13 Il arriva donc un jour, comme les fils et les filles [de Job] mangeaient et buvaient dans la maison de leur frère aîné,
Toen nu enige tijd later de zonen en dochters van Job in het huis van hun oudsten broer zaten te eten en wijn te drinken,
14 Qu'un messager vint à Job, et lui dit: Les bœufs labouraient, et les ânesses paissaient tout auprès;
kwam hem een bode berichten: De Sjabeërs hebben een inval gedaan, terwijl uw ossen aan het ploegen waren, en de ezelinnen vlak bij hen graasden;
15 Et ceux de Séba se sont jetés dessus, et les ont pris, et ont frappé les serviteurs au tranchant de l'épée; et je suis échappé moi seul pour te le rapporter.
zij hebben ze weggeroofd en uw knechten over de kling gejaagd; ik alleen ben ontsnapt, en kom het u melden!
16 Comme celui-là parlait encore, un autre arriva, et dit: Le feu de Dieu est tombé des cieux, et a embrasé les brebis, et les serviteurs, et les a consumés; et je suis échappé moi seul pour te le rapporter.
Nog was hij niet uitgesproken, of een tweede kwam binnen en riep: De bliksem is uit de hemel geslagen, en heeft uw kudde met de herders verbrand en verteerd; ik alleen ben ontsnapt, en kom het u melden!
17 Comme celui-là parlait encore, un autre arriva, et dit: Les Caldéens, rangés en trois bandes, se sont jetés sur les chameaux, et les ont pris, et ont frappé les serviteurs au tranchant de l'épée; et je suis échappé moi seul pour te le rapporter.
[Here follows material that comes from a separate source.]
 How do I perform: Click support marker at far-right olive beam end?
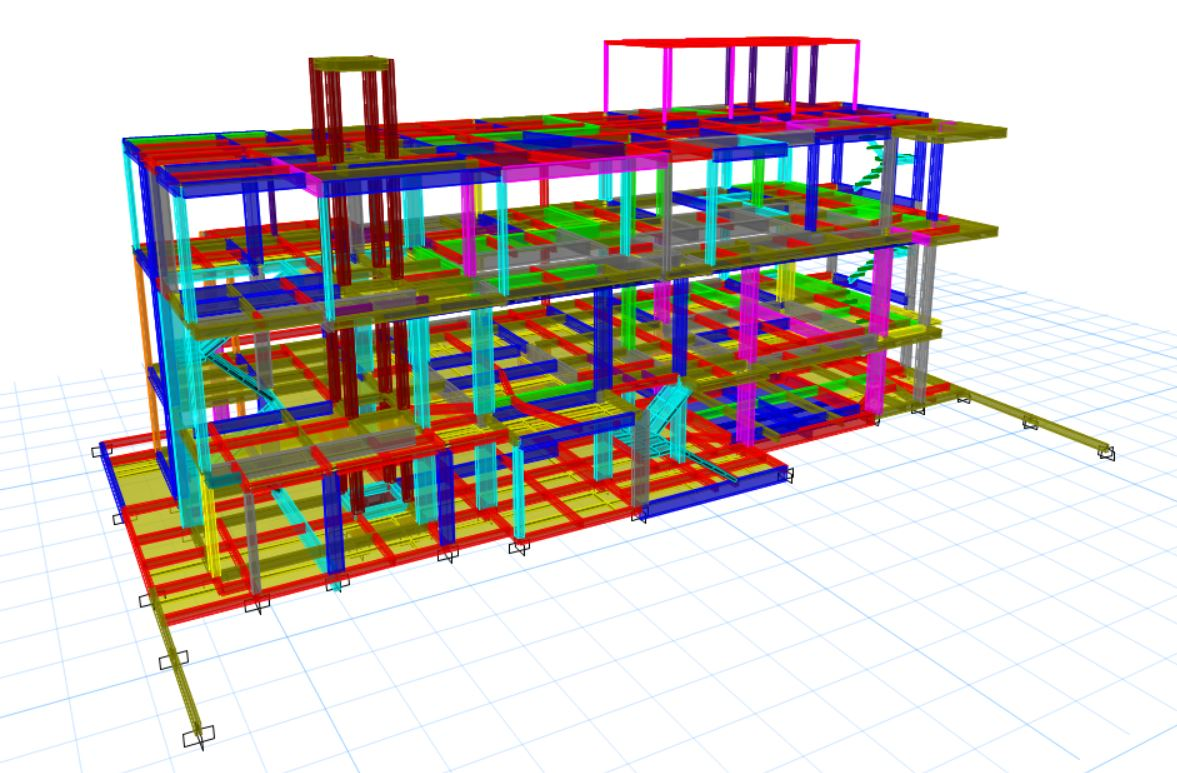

Nog was deze niet uitgesproken, of een derde kwam binnen en riep: De Chaldeën, in drie benden gesplitst, hebben zich op uw kamelen geworpen, ze weggeroofd, en uw knechten over de kling gejaagd; ik alleen ben ontsnapt, en kom het u melden!
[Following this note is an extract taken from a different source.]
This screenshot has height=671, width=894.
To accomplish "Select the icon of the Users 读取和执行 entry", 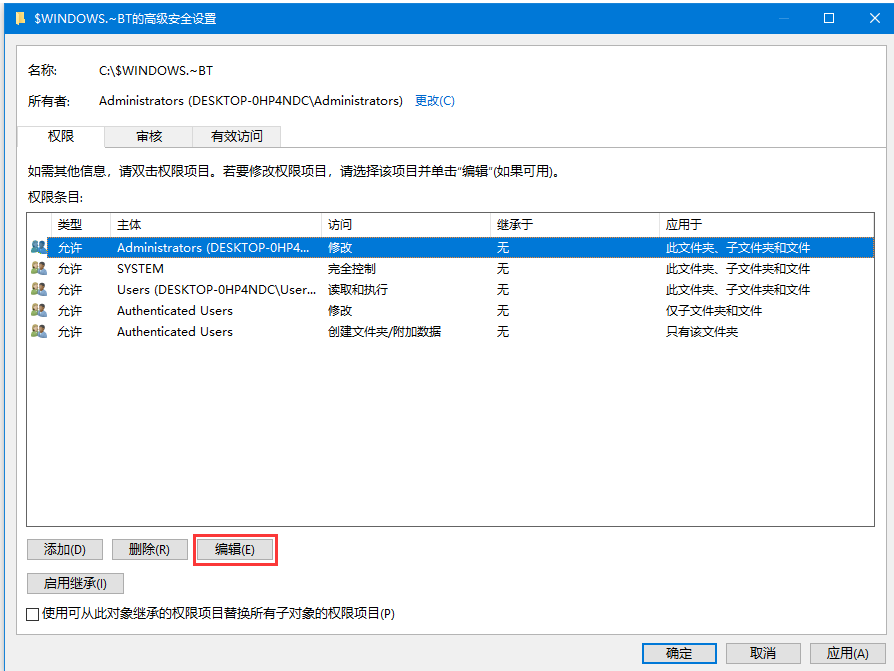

18 Comme celui-là parlait encore, un autre arriva, et dit: Tes fils et tes filles mangeaient et buvaient dans la maison de leur frère aîné,
En nog was hij niet uitgesproken, of weer een ander kwam binnen en riep: Terwijl uw zonen en dochters zaten te eten en wijn te drinken in het huis van hun oudsten broer,
19 Et voici, un grand vent s'est levé de delà le désert, et a heurté contre les quatre coins de la maison, qui est tombée sur ces jeunes gens, et ils sont morts; et je suis échappé moi seul pour te le rapporter.
stak er eensklaps een geweldige storm op uit de richting van de woestijn, die het huis aan al de vier hoeken deed schudden; het stortte boven de kinderen in, en zij stierven; ik alleen ben ontsnapt, en kom het u melden!
20 Alors Job se leva, et déchira son manteau, et rasa sa tête, et se jetant par terre, se prosterna,
Toen stond Job op en scheurde zijn kleed; hij schoor zijn hoofd en wierp zich plat ter aarde neer.
21 Et dit: Je suis sorti nu du ventre de ma mère, et nu je retournerai là. L'Eternel l'avait donné, l'Eternel l'a ôté: le nom de l'Eternel soit béni!
Maar hij sprak: Naakt kwam ik uit de schoot van mijn moeder; Naakt keer ik er terug! Het was Jahweh, die gaf; het was Jahweh, die nam: De Naam van Jahweh zij gezegend!
22 En tout cela Job ne pécha point, et il n'attribua rien à Dieu d'indigne de lui.
Dus ondanks dit alles heeft Job niet gezondigd, en geen onvertogen woord tot God gericht.